Available records Start Marker

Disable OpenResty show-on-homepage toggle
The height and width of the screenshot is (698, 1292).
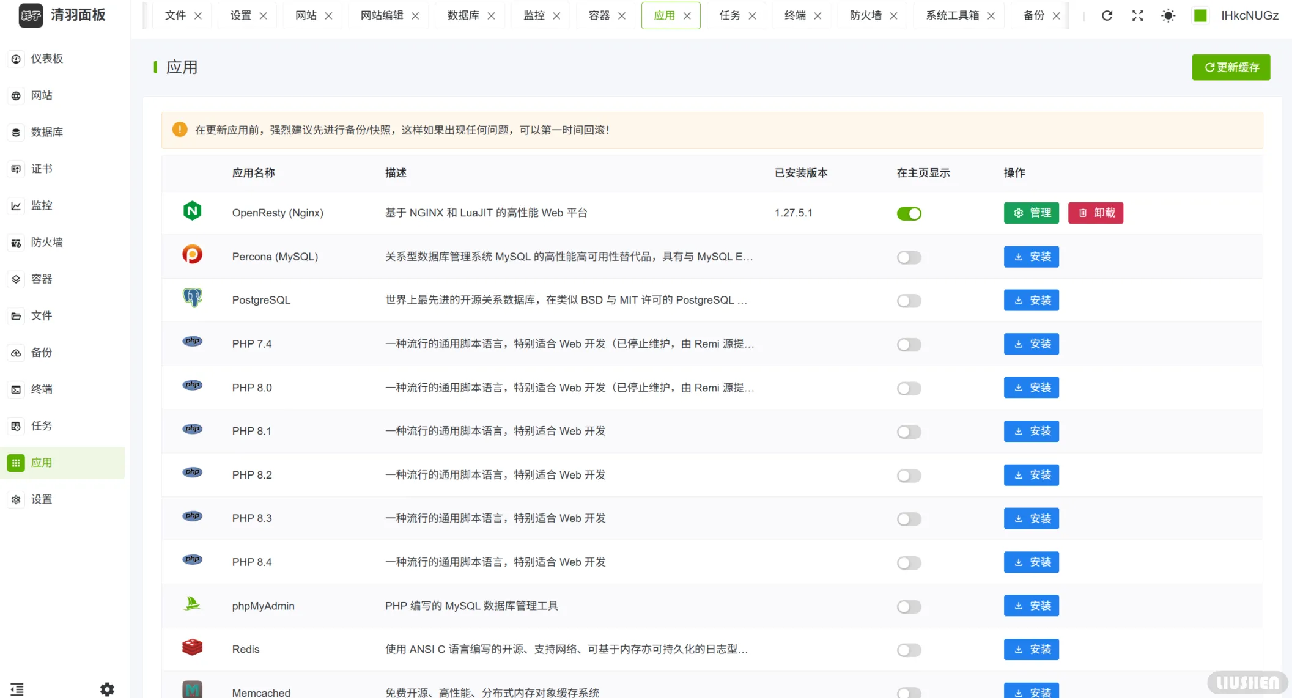(909, 213)
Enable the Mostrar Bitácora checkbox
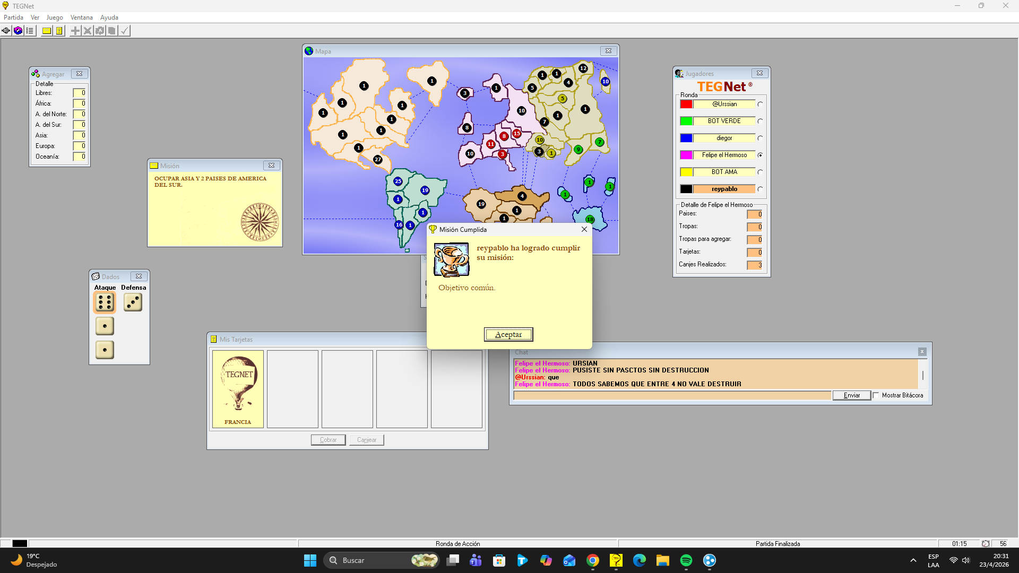Viewport: 1019px width, 573px height. pos(876,395)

Available records End Marker

Exercise =>
Copy out the records above in full, exactly as written, but not the pictures.

Task output =>
Disable OpenResty show-on-homepage toggle
The height and width of the screenshot is (698, 1292).
(909, 213)
Enable the Mostrar Bitácora checkbox
Viewport: 1019px width, 573px height. pos(876,395)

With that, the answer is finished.